DOCUMENT SECTION:
## begin
My first stories, at the age of five, were inspired by the Magic Key series by Roderick Hunt. I guess I started out writing fan fiction. Even today, I am still inspired by the stories around me, whether they are people’s real life tales or fiction found in books, TV shows or movies.
- What was the inspiration behind the project(s) you have self-published?
In addition to the movie, photo and song, mentioned above, I was also inspired by Rachel Vincent’s shifter series about werecats. I loved the world building and politics and I wanted to do something similar for teens. I was also enjoying the Underworld films and it influenced another book in the series.
In book two, SKY HEART, I have been researching Jinn. There will not be a genie in the novel but I have been inspired by their magic and lore. You’ll have to wait until it is released to discover more. I’m working on the ending which may be inspired by a conspiracy theory but I cannot confirm as the tin hat doesn’t suit me.
If you can’t wait, follow me on social media to be alerted when beta readers or ARC readers are needed.
- How did you find the writing and editing process?
I love writing but I’m not confident in my abilities, so I constantly embrace opportunities to learn and develop my art. I also find editing really hard and one of the best decisions I made was paying for a professional editor.
Because my head is brimming with story ideas (but lacking in time), I didn’t see the point of a Developmental Editor, but when I decided to Self Publish I didn’t want to cut any corners. I’ve wanted this for so long, I wanted to be confident that my book was the best it could be when I put it out there. So, I hired a Developmental Editor and oh boy was it an eye opener. I laughed at my mistakes and learnt so much.
Once I fixed it up, I returned it to my editor for a Copy Edit. I always struggle with the English language rules so I knew this was important.
Now I can focus on the stuff I enjoy, writing. I’m often on the go so I have a note app on my mobile phone to jot down story ideas. I do most of my writing on Google Docs and plotting in a notebook. My plotting is usually a brief outline but I am trying to get more detailed as it helps with editing later.
- Have you ever worked with beta readers, writing mentors or critique partners? How did you find this process?
## end
DATA SHOWN:
## begin
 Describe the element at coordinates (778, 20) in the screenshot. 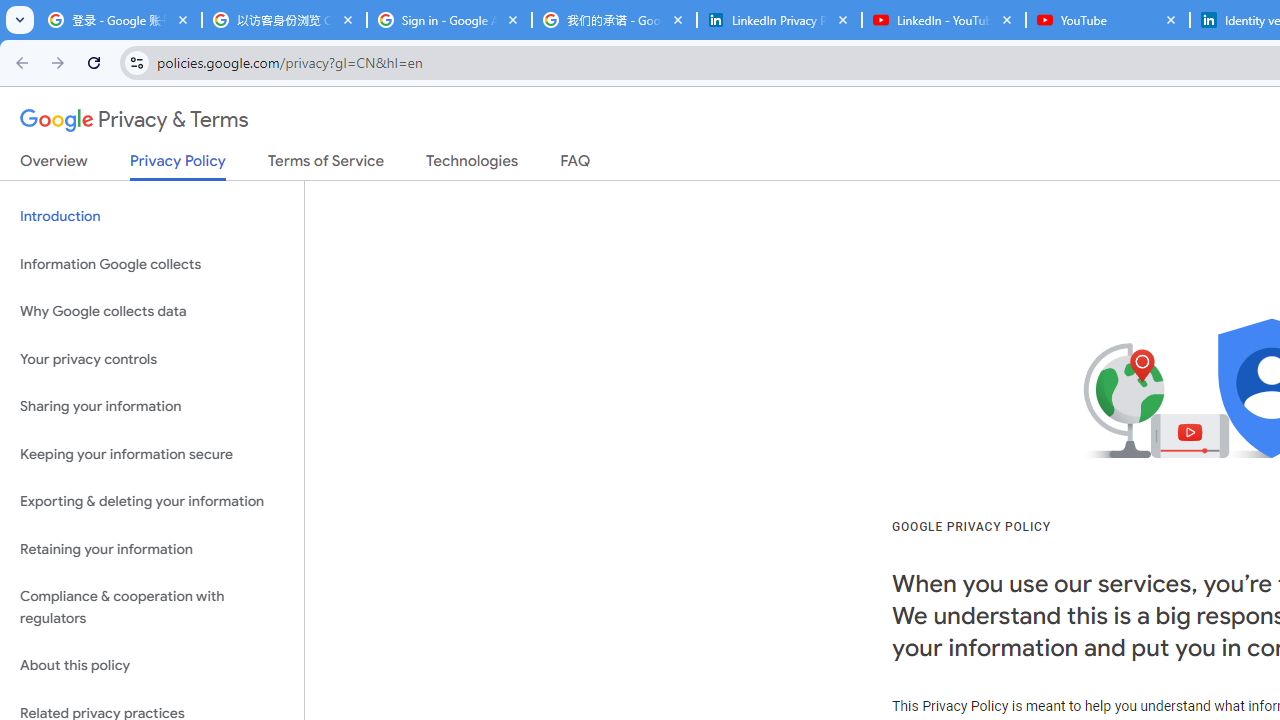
## end
SET TASK: Could you transcribe the passage of the author interview between "Now I can focus" and "find this process?", inclusive?

EXERCISE RESPONSE:
Now I can focus on the stuff I enjoy, writing. I’m often on the go so I have a note app on my mobile phone to jot down story ideas. I do most of my writing on Google Docs and plotting in a notebook. My plotting is usually a brief outline but I am trying to get more detailed as it helps with editing later.
- Have you ever worked with beta readers, writing mentors or critique partners? How did you find this process?